How the court managed to interpret that section to mean abortion was a constitutionally-protected right is tied to a judicially-determined right to privacy implied in the Constitution. Justice Harry Blackmun, in writing the Opinion of the Court stated this: “This right of privacy, whether it be founded in the Fourteenth Amendment's concept of personal liberty and restrictions upon state action, as we feel it is, or, as the District Court determined, in the Ninth Amendment's reservation of rights to the people, is broad enough to encompass a woman's decision whether or not to terminate her pregnancy.”

Blackmun also wrote, conceding a point about how to define a “person” said this: “The appellee and certain amici argue that the fetus is a 'person' within the language and meaning of the Fourteenth Amendment. In support of this, they outline at length and in detail the well-known facts of fetal development. If this suggestion of personhood is established, the appellant's case, of course, collapses, for the fetus' right to life would then be guaranteed specifically by the Amendment.”

And thus, the great debate of when a person is a person began, the original ruling setting the woman’s right to an abortion as being unfettered in the first trimester of pregnancy, then subject to more stringent controls in the second and third trimesters. That ruling was modified by another ruling in a 1992 case, which affirmed the right to an abortion and did away with trimesters in favor of viability of the fetus as the determining factor of when the right to an unrestricted abortion was no longer available.

At least 43 million legal abortions have occurred between 1973 and 2021, according to statistics from the Centers for Disease Control. The estimate understates the total number of abortions because states do not have to report abortions to the CDC and several states, including California, did not report abortions for some or all of the years it has been legal. Fox News reported that the National Right to Life Committee says there have been more than 63 million abortions since 1973.

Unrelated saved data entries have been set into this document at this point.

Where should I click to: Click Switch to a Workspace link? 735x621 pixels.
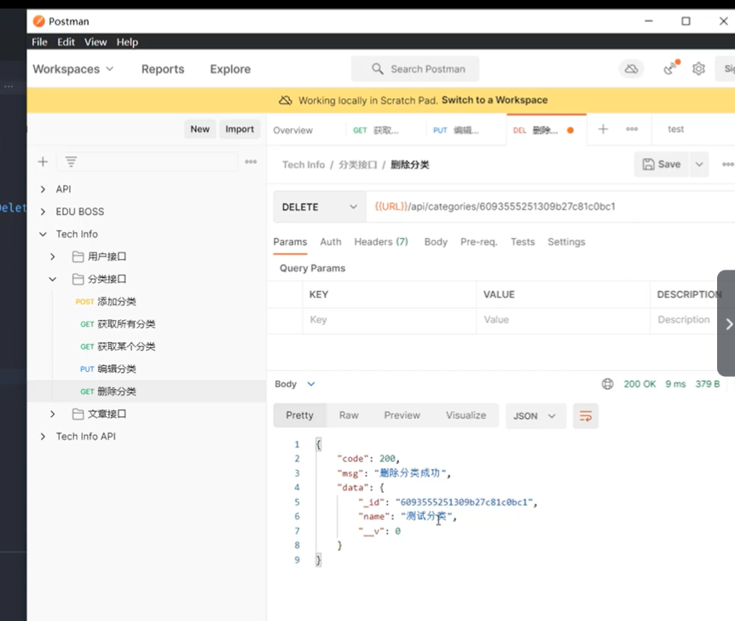495,100
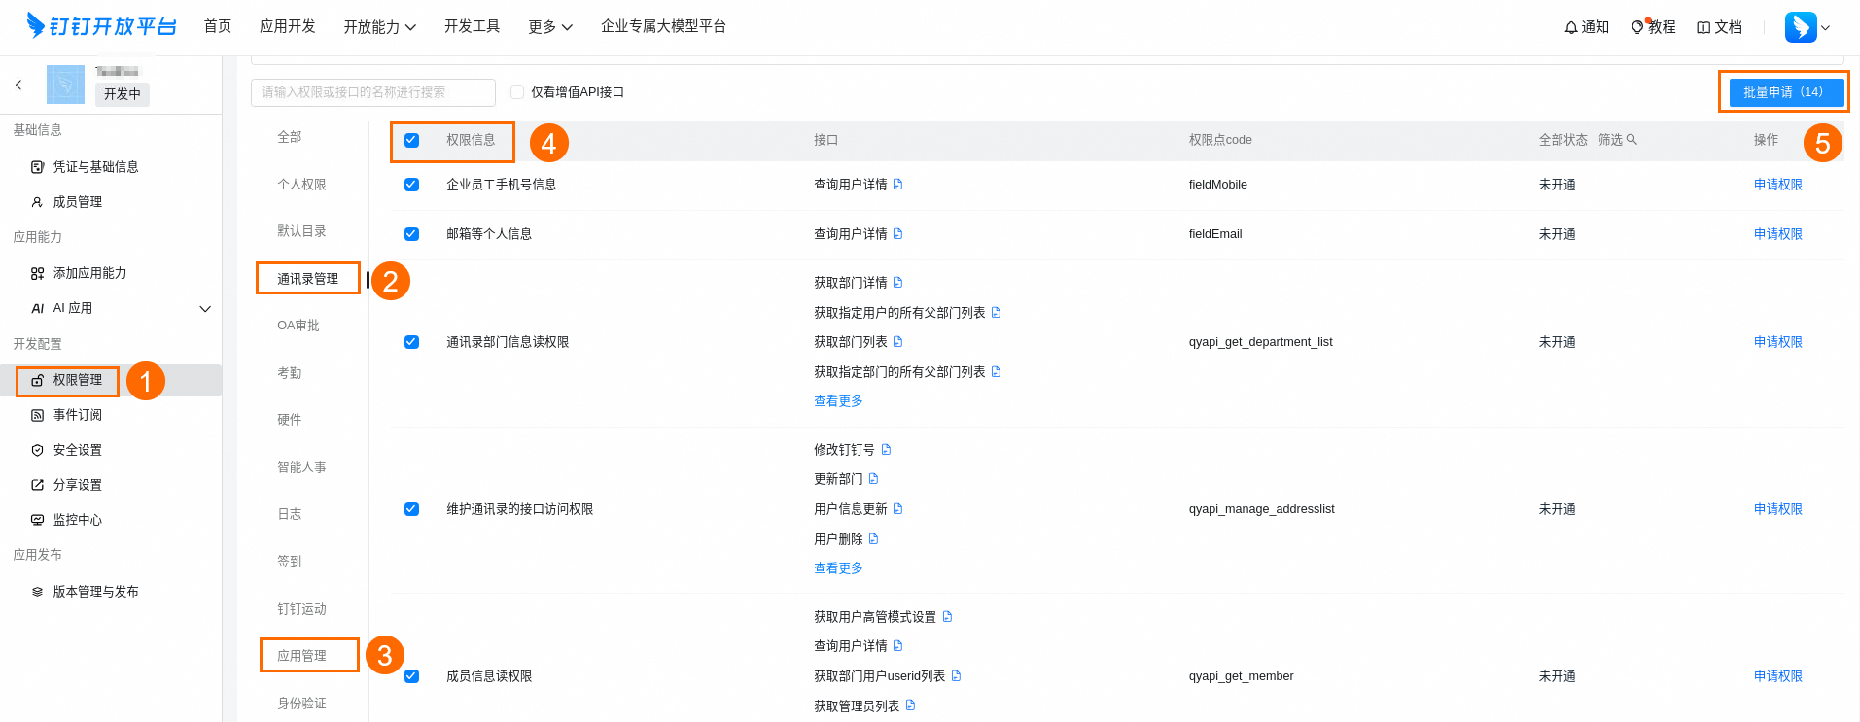
Task: Toggle the select-all 权限信息 checkbox
Action: tap(411, 140)
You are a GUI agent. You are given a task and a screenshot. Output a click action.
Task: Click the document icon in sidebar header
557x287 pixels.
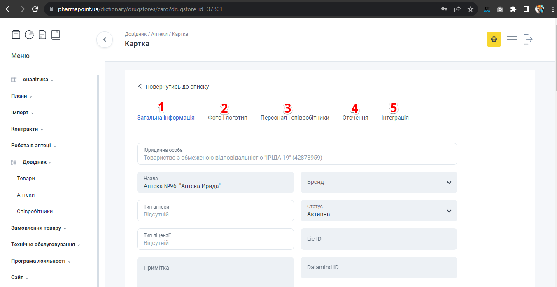pos(42,35)
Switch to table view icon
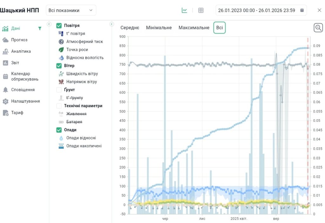Image resolution: width=325 pixels, height=223 pixels. (201, 10)
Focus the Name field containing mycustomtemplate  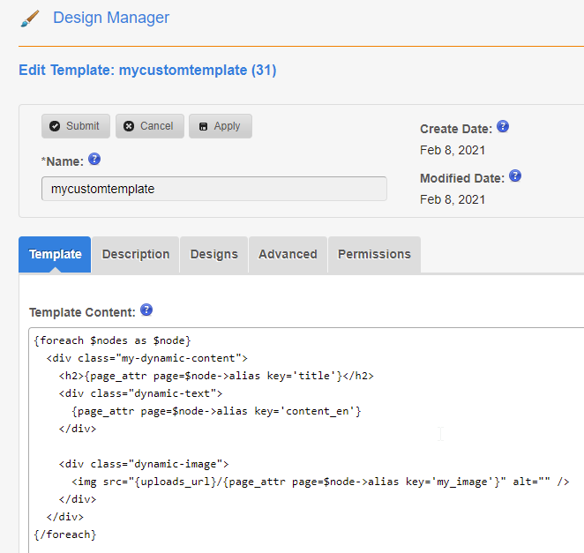pos(213,189)
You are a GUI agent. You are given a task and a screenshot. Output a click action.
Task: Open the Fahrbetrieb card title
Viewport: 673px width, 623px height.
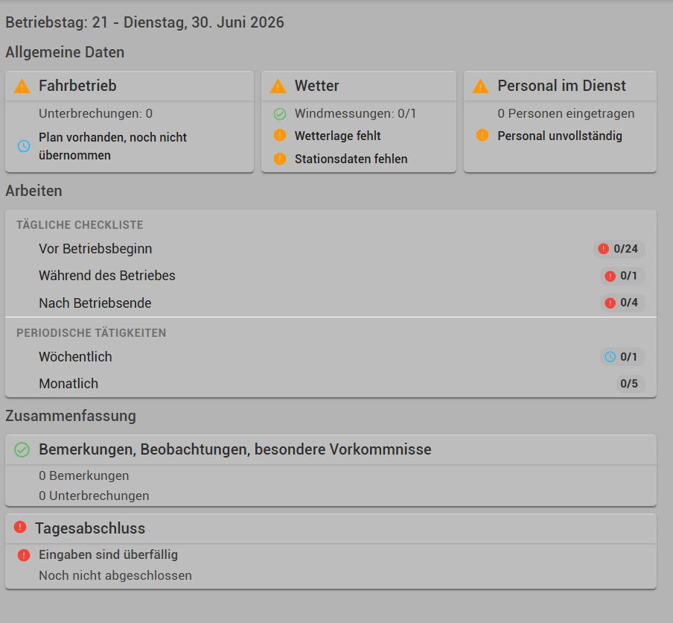(77, 86)
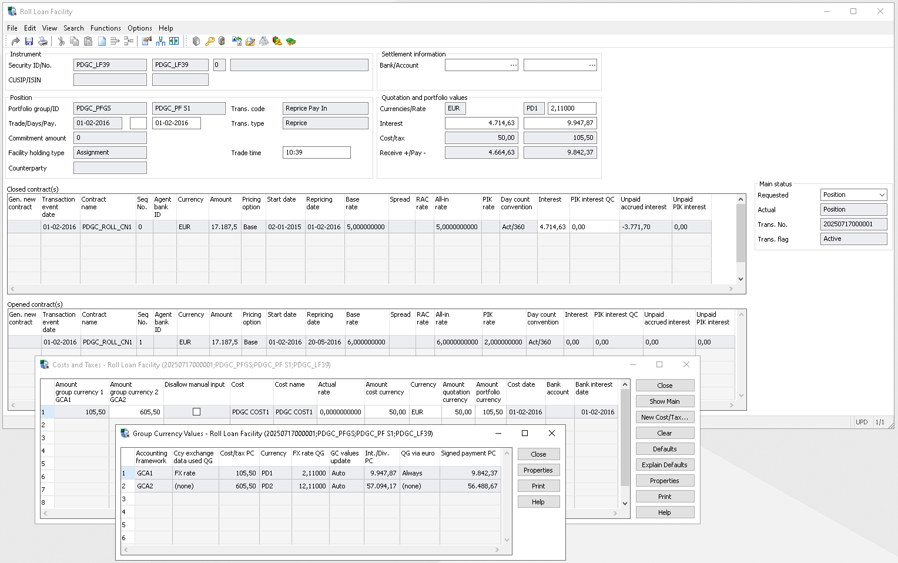Click Properties in Group Currency Values dialog

tap(538, 470)
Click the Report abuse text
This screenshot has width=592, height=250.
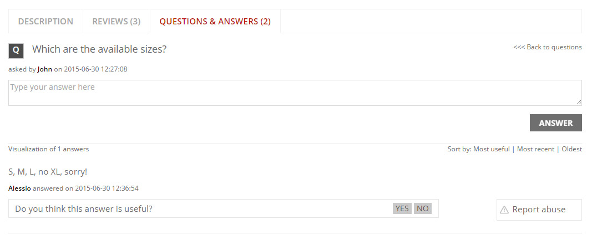tap(539, 210)
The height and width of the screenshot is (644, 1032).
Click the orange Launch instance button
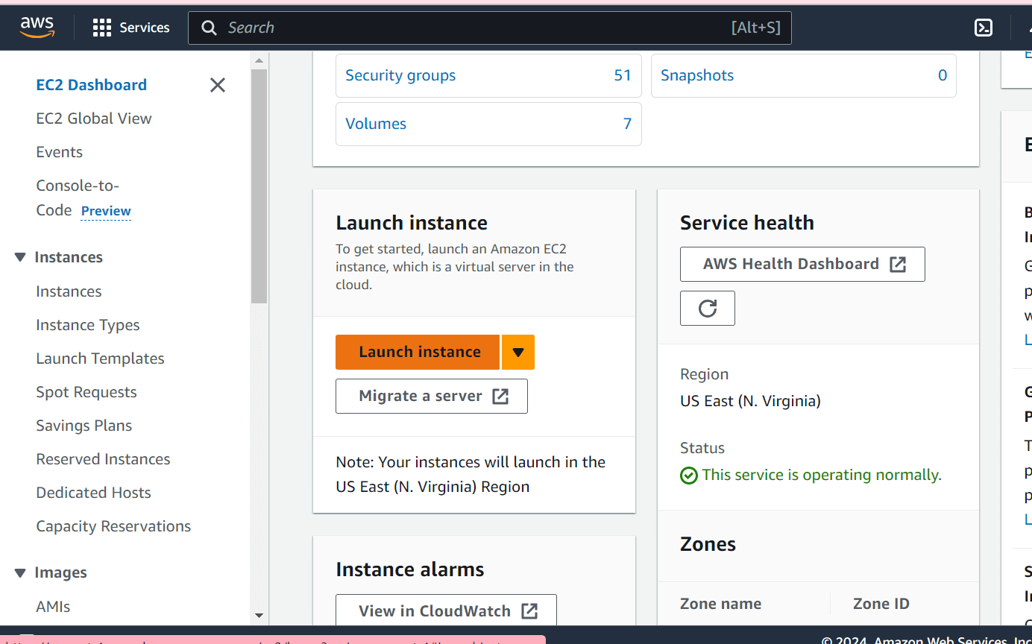[418, 352]
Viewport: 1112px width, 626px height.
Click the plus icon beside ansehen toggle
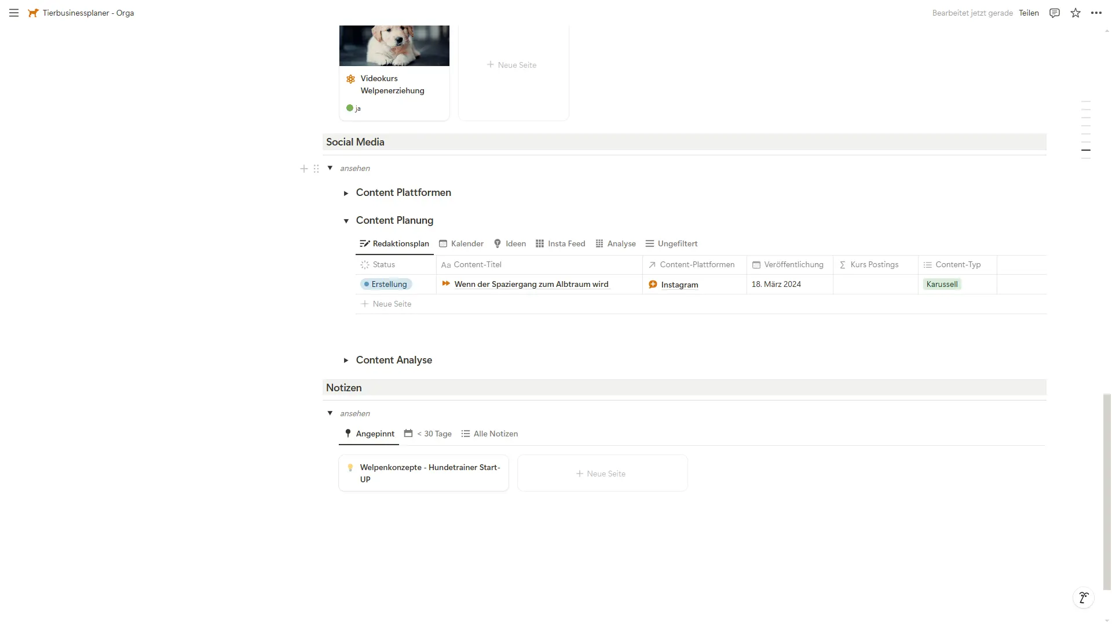[x=304, y=169]
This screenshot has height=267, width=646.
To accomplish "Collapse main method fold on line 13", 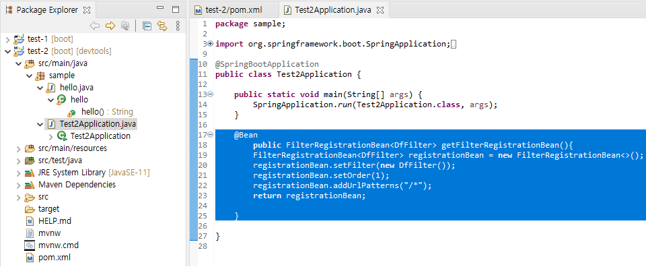I will coord(211,94).
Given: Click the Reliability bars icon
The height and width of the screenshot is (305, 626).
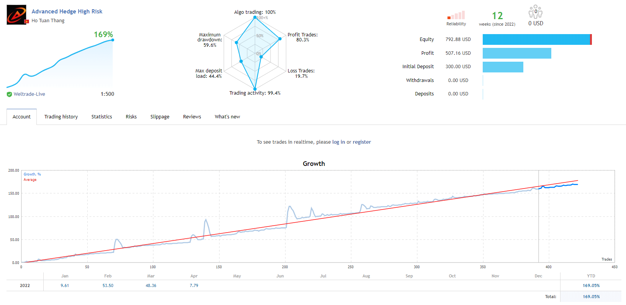Looking at the screenshot, I should click(x=456, y=15).
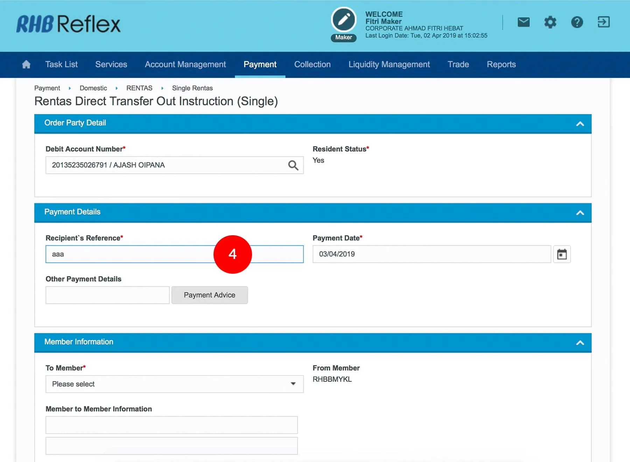Image resolution: width=630 pixels, height=462 pixels.
Task: Click the first Member to Member Information field
Action: tap(172, 425)
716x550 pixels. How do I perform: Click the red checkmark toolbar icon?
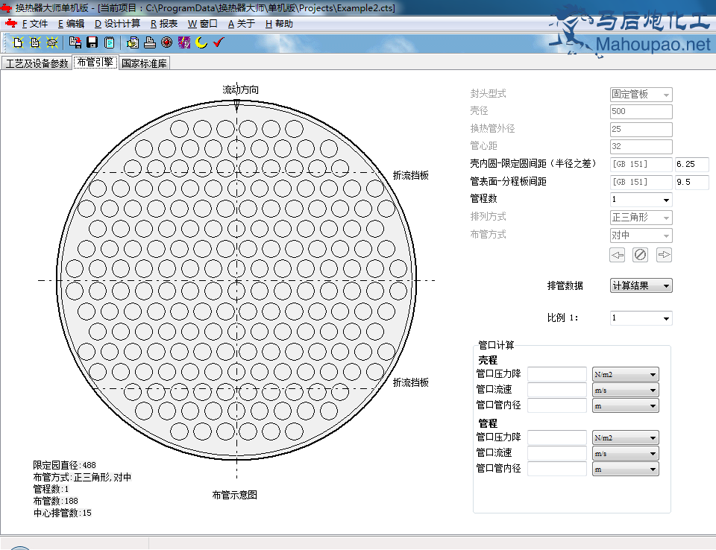[219, 42]
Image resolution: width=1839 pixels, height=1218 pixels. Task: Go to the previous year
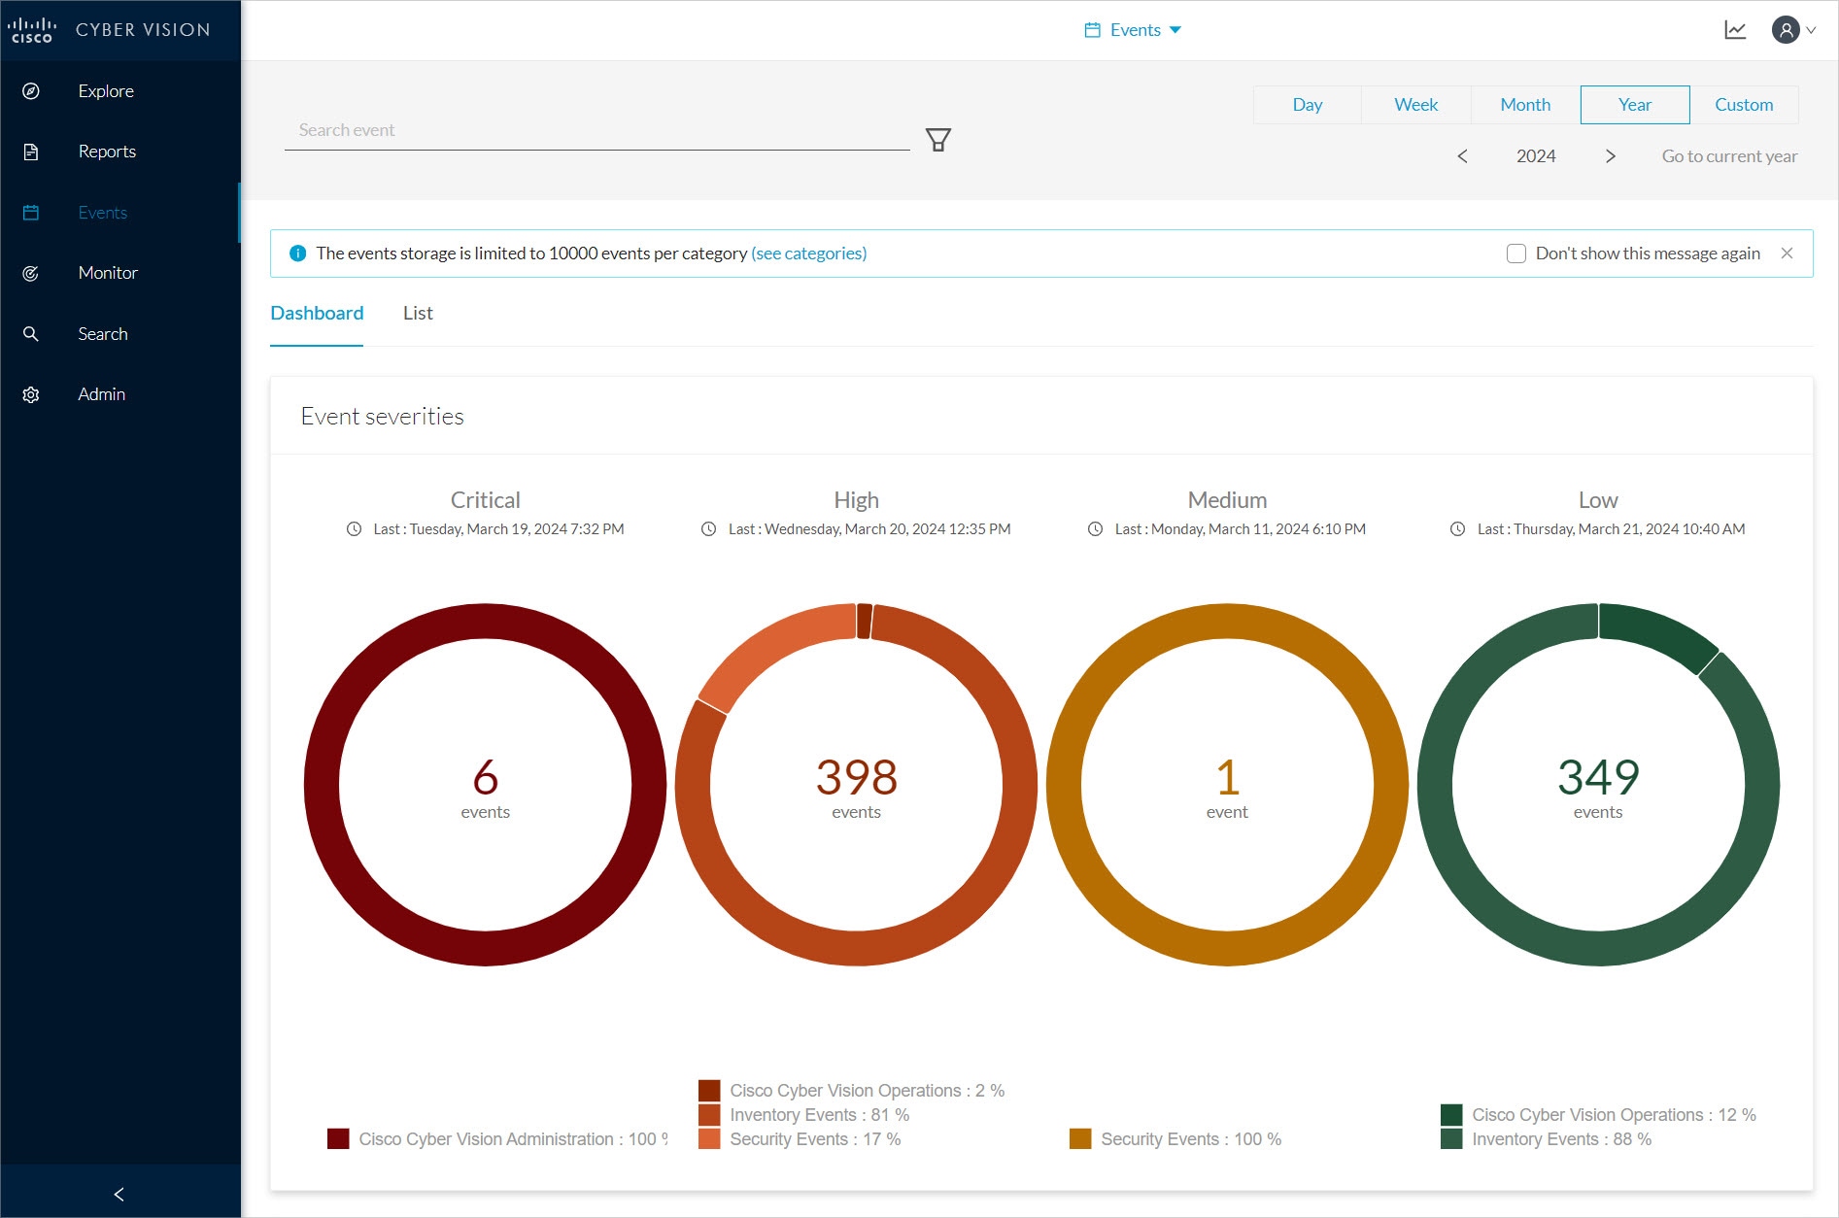(x=1462, y=156)
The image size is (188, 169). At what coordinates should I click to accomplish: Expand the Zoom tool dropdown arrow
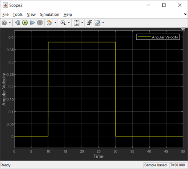(x=69, y=23)
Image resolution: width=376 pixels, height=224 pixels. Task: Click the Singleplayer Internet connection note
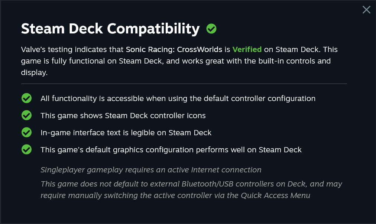tap(151, 170)
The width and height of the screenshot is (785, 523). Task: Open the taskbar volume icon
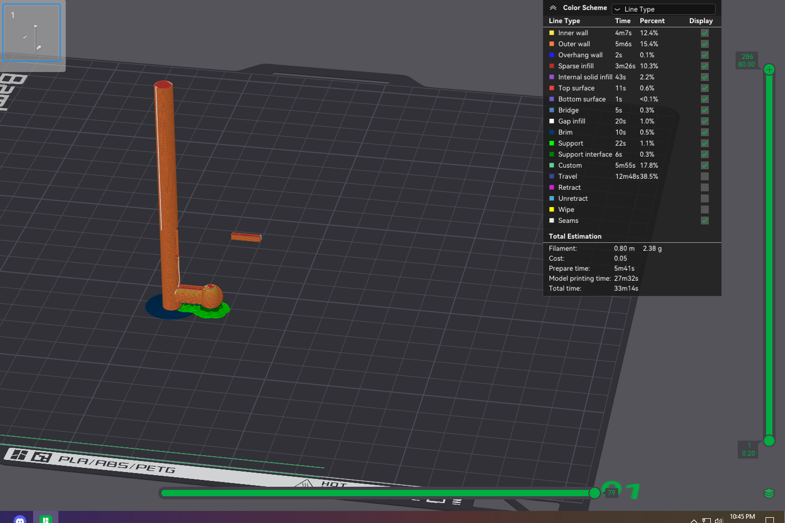pyautogui.click(x=718, y=520)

As sad as it is to contemplate all these abortions, and it is truly sad — gut-wrenching in fact — it is equally sad to know that many state legislatures, in their haste to end legal abortions, will act without compassion toward women.

Supporting the women having children is going to be a huge issue in the immediate aftermath of the fall of Roe. Are we willing to pay more taxes to support women who will be raising a child they once would have aborted since many of these women will receive little to no help from the biological fathers? Are we willing to pass more stringent laws to ensure that the biological fathers are forced to financially support these women and children? How many new state and federal programs will it take to handle the increase in live births every year and how much will it cost?

Abortion isn’t going to stop when Roe v. Wade falls. Women who have the means will simply travel to states where abortion will remain legal, but what happens to women without the means? Let us not fool ourselves. As conservatives, we have complained for many years about single mothers who have exploited state and federal assistance under the various social programs available.

Abortion has been a cheap way out for society — merciless, but cheap. What must follow in the wake of the downfall of Roe will be expensive in every conceivable way, except, one hopes, in the moral sense, but if we who have fought hard to end legal abortions turn our backs on the women and all the new babies who come as a result, we are no better than the abortionists we have spent years decrying.